**WHAT TO PRODUCE:** Using the records below, reproduce exactly the lines from the one containing "Given: Click the Messwert value -2516.70 W" through the end, and nothing more; skip the images.

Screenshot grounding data
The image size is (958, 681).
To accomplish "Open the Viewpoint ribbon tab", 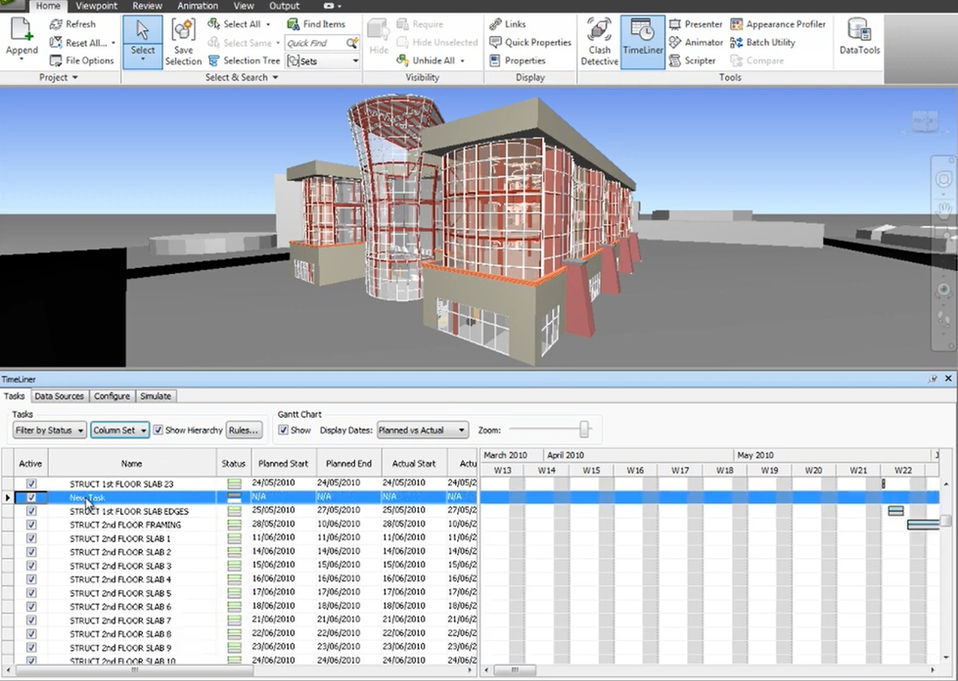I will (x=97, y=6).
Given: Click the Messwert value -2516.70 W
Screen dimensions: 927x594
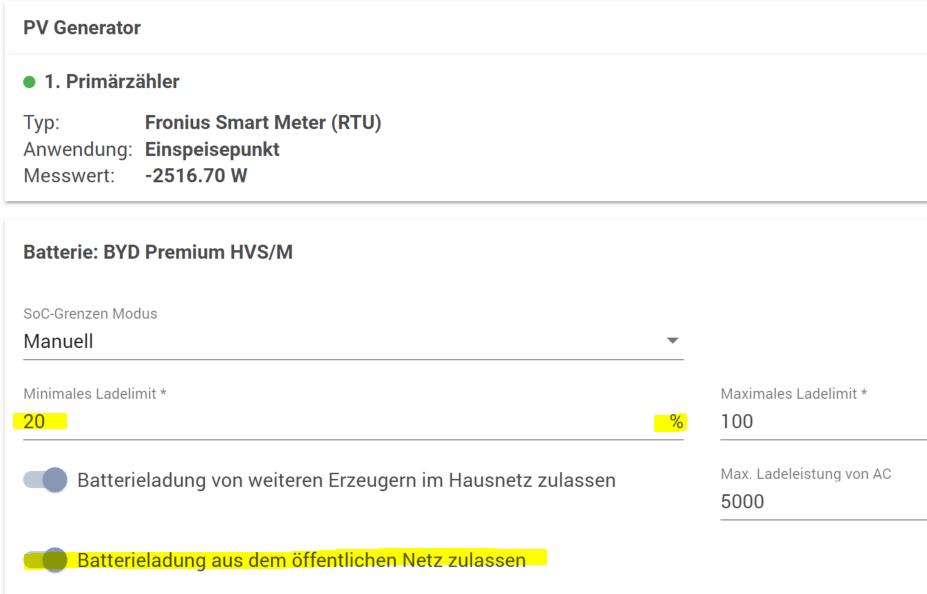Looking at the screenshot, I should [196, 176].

**RESPONSE AREA:**
Given: Click the Messwert value -2516.70 W
Screen dimensions: 927x594
Looking at the screenshot, I should [196, 176].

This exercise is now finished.